All this to say... um, that...

Crap. I totally forgot where this was going.

Um, I only have one CD to listen to for the next couple of days because there wasn't room in my sister's crappy car for both all my laundry and any decent part of my album collection, so these are the 21 songs I've got in my head for the time being (until I make my inevitable trip to Best Buy tomorrow) with a few reflections a la Nick Hornby's Songbook which I thumbed through yesterday at my office in Borders:

"Friend of the Devil"
Set out runnin' but I take my time, a friend of the devil is a friend of mine.
If I get home before daylight, I just might get some sleep tonight...
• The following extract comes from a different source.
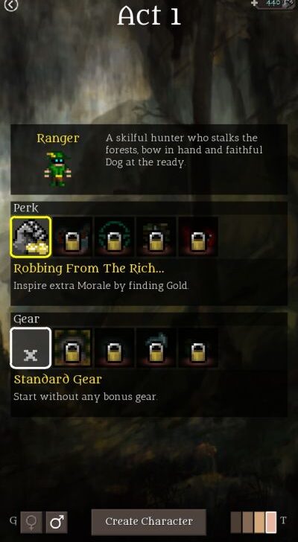Open the currency counter at top right

tap(274, 4)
If you find yourself becoming more and more like your demons, does that mean that you're becoming a monster, or that they were never as monstrous as you thought?

"Wait Up"
Guess I'll let you go, even though I don't want to...

It's been suggested to me that I consider staying in Columbia past the summer, and now I'm not even sure if I'm going to stay the few months after I graduate.

Perhaps it's time to discover who I can be without all of you.

"Hurt"
...and you could have it all, my empire of dirt...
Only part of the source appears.